▶ Stated task: Continue the passage on accounting for the conversion feature of the Series A convertible preferred shares from the point where it stops.

▶ Passage:
>>
The Company assesses the conversion feature of the Series A convertible preferred shares for derivative accounting consideration and determines it meets the definition of an embedded derivative, which is separated from the host instrument and classified as a derivative liability carried on the consolidated balance sheets at fair value, with any changes in its fair value recognized in the unaudited consolidated statements of operations and comprehensive income (loss). The Company values the fair value of derivative liability using the income approach with the discounted cash flow valuation method with the assistance of a third-party valuation appraiser. The determination of fair value requires management to make significant estimates and assumptions related to forecasted cash flows and discount rate.
<<
▶ Material supplied:
>>
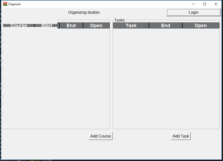The image size is (223, 161).
Task: Click the Organizer title text
Action: [14, 4]
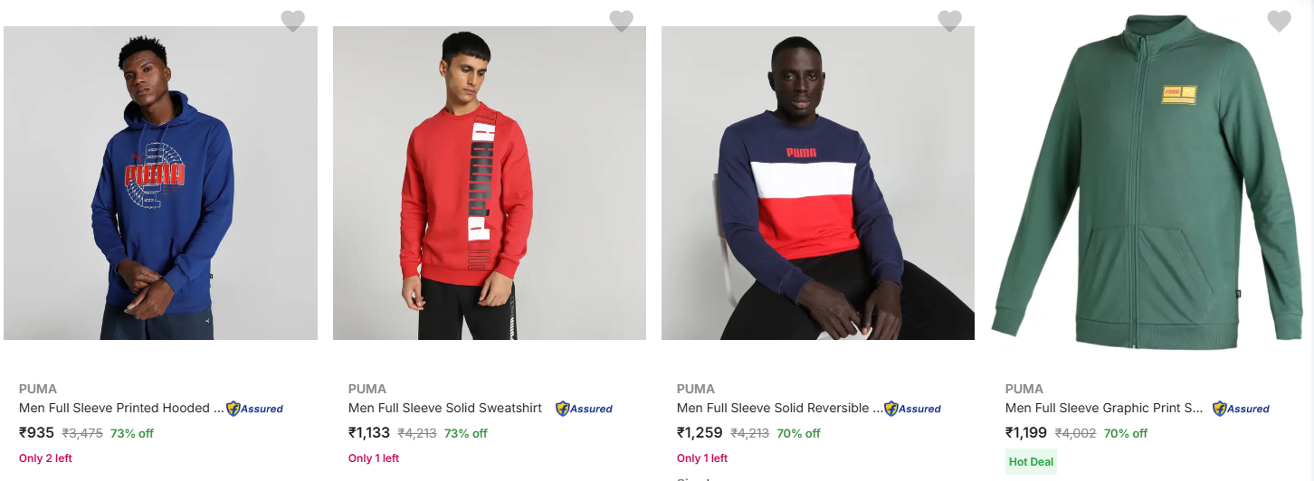This screenshot has width=1314, height=481.
Task: Open green zip jacket product image
Action: pos(1147,184)
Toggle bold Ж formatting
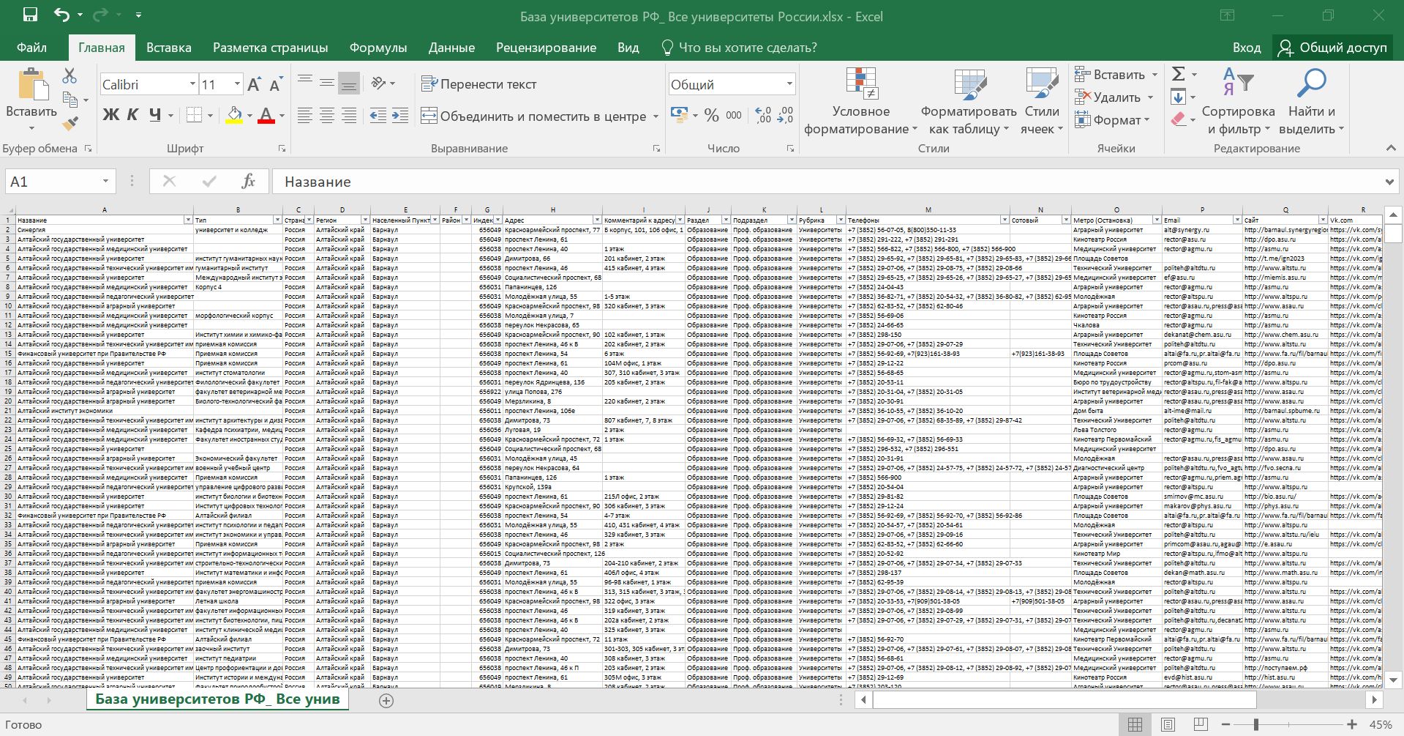This screenshot has height=736, width=1404. [110, 115]
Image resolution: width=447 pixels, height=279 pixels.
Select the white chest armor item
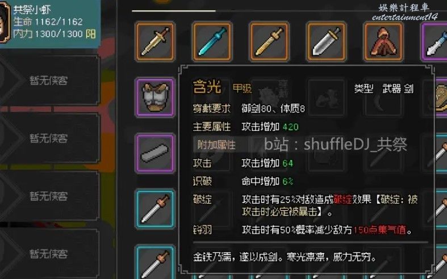click(x=155, y=98)
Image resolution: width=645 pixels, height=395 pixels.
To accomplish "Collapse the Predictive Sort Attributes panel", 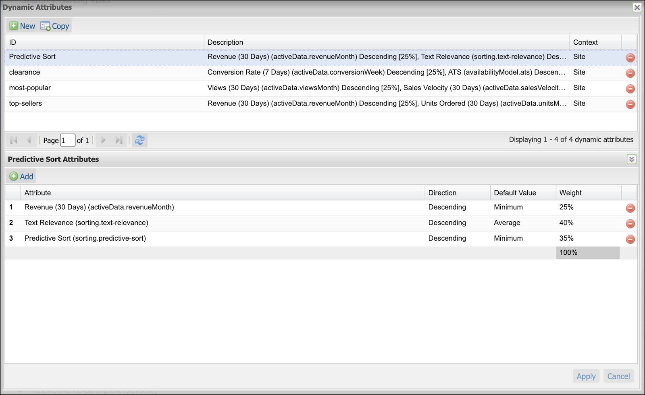I will (x=632, y=159).
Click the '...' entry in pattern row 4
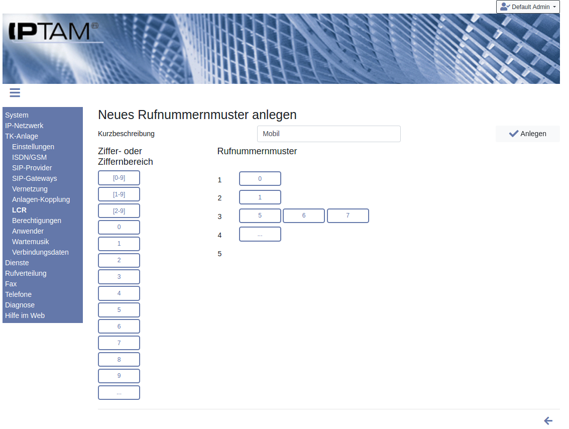Screen dimensions: 569x429 pyautogui.click(x=260, y=234)
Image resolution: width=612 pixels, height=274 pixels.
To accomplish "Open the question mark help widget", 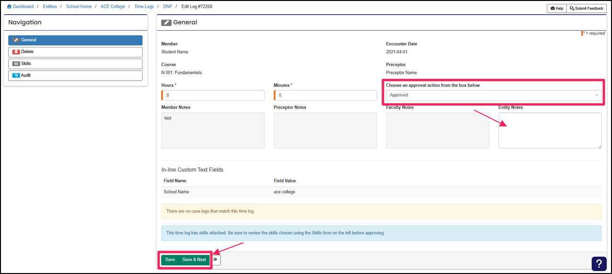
<<
▶ Reply to the exercise:
Fair Value Measurements

 

The Company performs fair value measurements in accordance with ASC Topic 820, “Fair Value Measurements and Disclosures”. Fair value is defined as the price that would be received to sell an asset or paid to transfer a liability in an orderly transaction between market participants at the measurement date. ASC Topic 820 establishes a fair value hierarchy that requires an entity to maximize the use of observable inputs and minimize the use of unobservable inputs when measuring fair value. An asset’s or a liability’s categorization within the fair value hierarchy is based upon the lowest level of input that is significant to the fair value measurement. ASC Topic 820 establishes three levels of inputs that may be used to measure fair value:

 

  Level 1: quoted prices in active markets for identical assets or liabilities;
  Level 2: inputs other than Level 1 that are observable, either directly or indirectly; or
  Level 3: unobservable inputs that are supported by little or no market activity and that are significant to the fair values of the assets or liabilities.

 

As of June 30, 2025 and December 31, 2024, the carrying values of current assets, except for investments in marketable securities, and current liabilities, except for derivative liability, approximated their fair values reported in the consolidated balance sheets due to the short-term maturities of these instruments.

 

F-11

 

 

Assets and liabilities measured at fair value on a recurring basis as of June 30, 2025 and December 31, 2024 are summarized below (also see NOTE 6 for investments):

 

Fair Value Measurements as of June 30, 2025 
   Quoted Prices
in Active
Markets for Identical
Assets
(Level 1)
   Significant Other
Observable
Inputs
(Level 2)
   Unobservable
Inputs
(Level 3)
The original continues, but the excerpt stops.